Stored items

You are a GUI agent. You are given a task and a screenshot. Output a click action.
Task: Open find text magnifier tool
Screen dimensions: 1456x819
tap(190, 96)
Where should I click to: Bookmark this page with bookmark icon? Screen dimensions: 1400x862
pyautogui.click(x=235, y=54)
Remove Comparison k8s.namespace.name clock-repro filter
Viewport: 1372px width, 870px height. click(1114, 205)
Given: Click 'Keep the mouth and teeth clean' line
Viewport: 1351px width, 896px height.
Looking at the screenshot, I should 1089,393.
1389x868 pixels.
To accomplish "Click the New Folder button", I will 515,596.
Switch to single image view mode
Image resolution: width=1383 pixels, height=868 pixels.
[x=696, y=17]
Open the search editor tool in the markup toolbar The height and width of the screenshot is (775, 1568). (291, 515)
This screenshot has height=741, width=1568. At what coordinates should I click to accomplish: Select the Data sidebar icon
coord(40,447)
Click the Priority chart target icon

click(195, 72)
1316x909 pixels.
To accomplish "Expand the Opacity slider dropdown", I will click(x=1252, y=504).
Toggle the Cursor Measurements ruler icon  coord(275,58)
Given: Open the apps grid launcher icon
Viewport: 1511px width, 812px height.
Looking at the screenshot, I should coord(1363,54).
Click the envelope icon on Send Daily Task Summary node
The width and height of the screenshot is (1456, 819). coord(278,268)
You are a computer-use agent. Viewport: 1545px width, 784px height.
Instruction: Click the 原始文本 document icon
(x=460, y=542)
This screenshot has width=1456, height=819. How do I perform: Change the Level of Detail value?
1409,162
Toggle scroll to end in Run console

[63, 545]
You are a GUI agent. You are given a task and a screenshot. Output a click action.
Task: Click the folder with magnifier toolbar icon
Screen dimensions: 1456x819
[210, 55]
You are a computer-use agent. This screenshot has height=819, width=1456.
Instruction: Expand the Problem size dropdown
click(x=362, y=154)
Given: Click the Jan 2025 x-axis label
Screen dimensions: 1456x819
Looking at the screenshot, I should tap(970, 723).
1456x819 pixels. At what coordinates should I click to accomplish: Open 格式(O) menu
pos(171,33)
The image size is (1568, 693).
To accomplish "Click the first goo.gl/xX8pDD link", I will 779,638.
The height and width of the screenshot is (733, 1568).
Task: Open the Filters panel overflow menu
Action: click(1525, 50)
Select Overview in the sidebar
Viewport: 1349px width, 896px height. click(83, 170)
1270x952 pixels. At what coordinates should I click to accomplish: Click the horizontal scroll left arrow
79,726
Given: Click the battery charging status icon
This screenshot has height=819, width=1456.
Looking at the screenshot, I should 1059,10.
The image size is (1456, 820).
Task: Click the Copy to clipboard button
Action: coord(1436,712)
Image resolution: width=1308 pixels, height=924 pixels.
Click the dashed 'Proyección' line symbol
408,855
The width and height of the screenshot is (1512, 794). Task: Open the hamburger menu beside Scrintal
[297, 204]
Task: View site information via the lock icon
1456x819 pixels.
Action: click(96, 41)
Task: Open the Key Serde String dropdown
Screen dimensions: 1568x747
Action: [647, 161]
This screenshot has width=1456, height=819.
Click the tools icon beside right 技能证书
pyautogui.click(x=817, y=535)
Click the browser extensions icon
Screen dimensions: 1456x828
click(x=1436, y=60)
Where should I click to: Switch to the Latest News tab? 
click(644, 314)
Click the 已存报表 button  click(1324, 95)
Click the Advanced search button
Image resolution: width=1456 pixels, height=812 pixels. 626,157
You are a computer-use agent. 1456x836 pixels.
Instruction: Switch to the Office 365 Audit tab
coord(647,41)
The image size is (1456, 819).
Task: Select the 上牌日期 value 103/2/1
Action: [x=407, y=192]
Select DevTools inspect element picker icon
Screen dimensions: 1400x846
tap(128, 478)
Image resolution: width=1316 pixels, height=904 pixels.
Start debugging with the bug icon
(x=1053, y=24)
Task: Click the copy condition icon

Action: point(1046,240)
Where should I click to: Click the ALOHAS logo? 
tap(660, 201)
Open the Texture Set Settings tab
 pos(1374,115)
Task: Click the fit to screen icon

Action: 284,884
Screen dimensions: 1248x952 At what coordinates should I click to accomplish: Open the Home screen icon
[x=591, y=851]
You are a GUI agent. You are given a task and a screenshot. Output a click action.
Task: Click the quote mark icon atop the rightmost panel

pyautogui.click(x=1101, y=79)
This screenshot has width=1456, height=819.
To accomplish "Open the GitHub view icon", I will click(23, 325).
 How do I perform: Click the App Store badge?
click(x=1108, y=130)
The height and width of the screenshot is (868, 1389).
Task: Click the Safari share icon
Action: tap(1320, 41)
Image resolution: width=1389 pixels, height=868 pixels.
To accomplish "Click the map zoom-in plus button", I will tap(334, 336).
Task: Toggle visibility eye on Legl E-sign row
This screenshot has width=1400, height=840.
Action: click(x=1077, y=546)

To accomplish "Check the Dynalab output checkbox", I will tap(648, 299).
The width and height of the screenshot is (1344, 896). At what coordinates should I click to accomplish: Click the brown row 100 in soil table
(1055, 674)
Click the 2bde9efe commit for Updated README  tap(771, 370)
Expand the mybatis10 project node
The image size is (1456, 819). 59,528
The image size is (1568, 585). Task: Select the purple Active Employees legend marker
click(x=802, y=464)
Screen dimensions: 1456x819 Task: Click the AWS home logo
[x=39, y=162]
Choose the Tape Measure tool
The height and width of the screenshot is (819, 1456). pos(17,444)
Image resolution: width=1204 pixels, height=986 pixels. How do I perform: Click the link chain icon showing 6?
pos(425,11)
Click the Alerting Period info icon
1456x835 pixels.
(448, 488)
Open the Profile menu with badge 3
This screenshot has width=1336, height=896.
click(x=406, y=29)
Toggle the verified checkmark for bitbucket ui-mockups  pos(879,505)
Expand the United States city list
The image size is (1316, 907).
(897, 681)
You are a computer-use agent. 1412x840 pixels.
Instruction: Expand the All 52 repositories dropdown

• **Exercise prompt**
The reply must consist solely of the lines from the one containing "Expand the United States city list" through the last line of the data, reproduced exactly.

• **Your solution**
Expand the United States city list
The image size is (1316, 907).
(897, 681)
You are a computer-use agent. 1412x840 pixels.
Instruction: Expand the All 52 repositories dropdown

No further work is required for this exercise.